A saúde vai recuperar as embalagens neutras para o tabaco no processo parlamentar
A embalagem neutra consiste em retirar todos os sinais visuais das caixas, substituindo-os por uma cor uniforme e pelo nome da marca num tipo de letra reduzido. O objetivo, segundo a Saúde e o Comité Nacional de Prevenção do Tabagismo, é reduzir a atratividade dos produtos, sobretudo junto dos jovens e adolescentes.
No entanto, a indústria do tabaco e associações como a Andema consideram esta medida "desproporcionada" e "equivalente à eliminação da marca", o que teria um impacto na identificação e diferenciação dos produtos. La Taula del Tabac alerta para um prejuízo económico estimado em 460 milhões de euros.
O ponto de vista jurídico: marcas versus saúde pública
Do ponto de vista jurídico, a medida é controversa. Carolina Montero, sócia de Propriedade Intelectual e Industrial da ECIJA, sublinha que este tipo de embalagem "colide frontalmente com a função essencial da marca: a distintividade". Mesmo que o nome da marca se mantenha, desaparecem os elementos identificativos que durante décadas construíram o reconhecimento visual de empresas como a Marlboro ou a Lucky Strike, o que "implica um risco de confusão para o consumidor e corrói o princípio da clareza e da informação".
Por outro lado, outros juristas defendem que a medida se justifica pela prevalência do bem jurídico superior: a saúde pública. Na sua opinião, a embalagem neutra não constituiria um ato ilícito, uma vez que se trata de uma obrigação legal e não de um comportamento de mercado.

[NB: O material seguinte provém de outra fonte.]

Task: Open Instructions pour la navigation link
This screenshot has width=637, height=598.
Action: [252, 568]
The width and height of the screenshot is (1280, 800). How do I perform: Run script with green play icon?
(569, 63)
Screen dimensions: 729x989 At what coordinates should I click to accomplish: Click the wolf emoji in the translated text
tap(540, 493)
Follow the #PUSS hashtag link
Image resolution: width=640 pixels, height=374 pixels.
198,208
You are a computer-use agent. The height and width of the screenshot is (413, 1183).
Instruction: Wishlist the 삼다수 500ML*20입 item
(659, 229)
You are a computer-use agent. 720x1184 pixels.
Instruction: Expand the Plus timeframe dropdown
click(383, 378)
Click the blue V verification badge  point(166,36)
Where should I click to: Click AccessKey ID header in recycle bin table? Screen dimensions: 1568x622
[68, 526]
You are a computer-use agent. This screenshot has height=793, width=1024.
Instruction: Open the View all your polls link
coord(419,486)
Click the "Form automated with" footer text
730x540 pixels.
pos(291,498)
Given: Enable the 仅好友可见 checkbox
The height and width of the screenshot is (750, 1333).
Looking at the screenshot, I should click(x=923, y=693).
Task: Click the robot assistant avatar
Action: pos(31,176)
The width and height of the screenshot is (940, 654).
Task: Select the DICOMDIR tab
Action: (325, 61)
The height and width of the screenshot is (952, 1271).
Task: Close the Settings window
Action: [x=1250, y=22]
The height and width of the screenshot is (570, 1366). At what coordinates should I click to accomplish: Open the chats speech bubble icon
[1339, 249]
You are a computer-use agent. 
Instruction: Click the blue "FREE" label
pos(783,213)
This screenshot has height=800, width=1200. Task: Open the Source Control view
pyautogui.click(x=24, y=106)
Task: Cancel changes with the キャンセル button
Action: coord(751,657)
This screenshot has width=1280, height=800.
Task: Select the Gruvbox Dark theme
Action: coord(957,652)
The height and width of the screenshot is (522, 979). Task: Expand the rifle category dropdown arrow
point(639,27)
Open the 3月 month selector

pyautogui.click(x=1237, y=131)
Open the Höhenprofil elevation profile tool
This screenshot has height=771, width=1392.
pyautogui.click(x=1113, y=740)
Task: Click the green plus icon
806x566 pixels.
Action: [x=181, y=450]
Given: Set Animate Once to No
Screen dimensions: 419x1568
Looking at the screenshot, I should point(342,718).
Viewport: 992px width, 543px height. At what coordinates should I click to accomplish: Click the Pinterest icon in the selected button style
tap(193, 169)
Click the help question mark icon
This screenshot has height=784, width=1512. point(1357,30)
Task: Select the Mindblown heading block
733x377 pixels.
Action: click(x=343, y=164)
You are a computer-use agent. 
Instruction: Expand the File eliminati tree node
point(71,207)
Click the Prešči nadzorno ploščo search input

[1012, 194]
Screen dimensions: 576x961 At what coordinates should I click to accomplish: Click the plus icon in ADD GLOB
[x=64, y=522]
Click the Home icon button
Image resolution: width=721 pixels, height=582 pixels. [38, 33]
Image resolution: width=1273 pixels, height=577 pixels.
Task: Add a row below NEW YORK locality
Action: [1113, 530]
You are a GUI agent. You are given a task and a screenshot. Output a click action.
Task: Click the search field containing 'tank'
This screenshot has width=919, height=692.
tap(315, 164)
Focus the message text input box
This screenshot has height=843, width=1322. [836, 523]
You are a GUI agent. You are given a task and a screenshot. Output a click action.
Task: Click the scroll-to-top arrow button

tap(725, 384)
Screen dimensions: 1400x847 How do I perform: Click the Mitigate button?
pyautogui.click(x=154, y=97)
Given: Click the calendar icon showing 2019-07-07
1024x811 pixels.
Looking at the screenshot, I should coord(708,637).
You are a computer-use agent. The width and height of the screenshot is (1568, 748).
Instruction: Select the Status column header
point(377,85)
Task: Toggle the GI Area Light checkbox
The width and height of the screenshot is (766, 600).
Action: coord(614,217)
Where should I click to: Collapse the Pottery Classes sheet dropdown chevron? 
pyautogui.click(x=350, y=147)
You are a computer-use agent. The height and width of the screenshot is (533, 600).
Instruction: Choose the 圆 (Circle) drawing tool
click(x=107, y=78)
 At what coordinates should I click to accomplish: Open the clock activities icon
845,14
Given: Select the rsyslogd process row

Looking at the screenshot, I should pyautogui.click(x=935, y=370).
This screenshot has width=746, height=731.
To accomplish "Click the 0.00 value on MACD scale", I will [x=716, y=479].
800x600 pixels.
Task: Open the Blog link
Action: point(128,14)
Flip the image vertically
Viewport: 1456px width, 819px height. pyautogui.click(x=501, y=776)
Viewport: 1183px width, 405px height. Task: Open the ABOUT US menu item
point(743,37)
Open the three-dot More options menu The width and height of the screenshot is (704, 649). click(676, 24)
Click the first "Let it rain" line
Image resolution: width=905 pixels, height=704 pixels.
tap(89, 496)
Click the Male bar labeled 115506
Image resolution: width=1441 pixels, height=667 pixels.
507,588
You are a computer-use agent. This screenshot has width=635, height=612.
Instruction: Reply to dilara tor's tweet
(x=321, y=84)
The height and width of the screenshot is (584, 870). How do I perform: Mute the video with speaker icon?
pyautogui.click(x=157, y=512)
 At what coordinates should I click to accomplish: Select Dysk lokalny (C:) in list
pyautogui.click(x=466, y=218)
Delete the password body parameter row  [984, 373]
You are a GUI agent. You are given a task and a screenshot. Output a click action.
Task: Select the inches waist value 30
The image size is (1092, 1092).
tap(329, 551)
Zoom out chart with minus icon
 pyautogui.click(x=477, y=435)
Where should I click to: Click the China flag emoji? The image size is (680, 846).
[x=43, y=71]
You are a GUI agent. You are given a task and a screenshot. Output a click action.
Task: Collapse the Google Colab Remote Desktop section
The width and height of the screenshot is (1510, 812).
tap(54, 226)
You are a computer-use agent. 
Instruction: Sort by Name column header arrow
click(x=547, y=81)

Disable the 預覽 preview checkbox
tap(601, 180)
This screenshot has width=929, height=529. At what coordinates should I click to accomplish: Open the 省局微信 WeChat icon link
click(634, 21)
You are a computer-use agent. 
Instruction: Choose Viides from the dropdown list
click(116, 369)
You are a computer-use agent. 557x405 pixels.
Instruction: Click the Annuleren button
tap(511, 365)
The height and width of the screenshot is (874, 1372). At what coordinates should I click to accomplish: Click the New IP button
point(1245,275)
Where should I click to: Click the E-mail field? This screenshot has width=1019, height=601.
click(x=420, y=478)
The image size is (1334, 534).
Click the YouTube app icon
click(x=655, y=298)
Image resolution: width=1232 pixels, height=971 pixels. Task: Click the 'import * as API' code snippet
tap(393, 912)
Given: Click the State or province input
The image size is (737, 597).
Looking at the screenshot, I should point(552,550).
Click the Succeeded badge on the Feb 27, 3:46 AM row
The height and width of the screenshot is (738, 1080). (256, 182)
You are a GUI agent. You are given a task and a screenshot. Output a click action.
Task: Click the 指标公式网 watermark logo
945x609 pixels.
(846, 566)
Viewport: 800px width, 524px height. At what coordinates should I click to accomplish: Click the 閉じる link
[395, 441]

A experiência internacional e a CNMC
A Austrália foi o primeiro país a implementar a medida, em 2012, o que levou a uma batalha judicial que chegou até à Organização Mundial do Comércio, que aprovou o regulamento em 2020. Na Europa, o Reino Unido, a França, a Bélgica e a Noruega também o aplicam, apesar da oposição das empresas de tabaco.
Em Espanha, a CNMC questionou a proposta devido à falta de provas científicas suficientes sobre a sua eficácia e recomendou a exploração de medidas alternativas, como o reforço da inspeção das vendas a menores ou o aumento da transparência da informação sobre os riscos.
Passos adequados
Embora o regulamento tenha de passar pelo processo parlamentar, o anúncio do Ministério antecipa um grande debate político, sanitário e empresarial. O sector jurídico e empresarial já se prepara para eventuais litígios caso a embalagem neutra seja finalmente aprovada, o que poderá abrir um precedente com impacto para além do tabaco, em sectores como as bebidas alcoólicas ou os alimentos ultraprocessados.